Exercise brief >>
Search the records for the string "Task" and copy every line where it turns up.
Top of Data supplied
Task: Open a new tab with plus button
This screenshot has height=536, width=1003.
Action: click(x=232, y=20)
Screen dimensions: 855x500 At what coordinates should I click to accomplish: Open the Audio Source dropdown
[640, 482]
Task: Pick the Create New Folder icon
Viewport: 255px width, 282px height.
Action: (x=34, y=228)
Bottom of Data supplied
Top of Data supplied
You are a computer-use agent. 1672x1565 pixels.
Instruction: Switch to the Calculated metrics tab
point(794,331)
Bottom of Data supplied
Solved exercise >>
Task: Open a new tab with plus button
Task: Pick the Create New Folder icon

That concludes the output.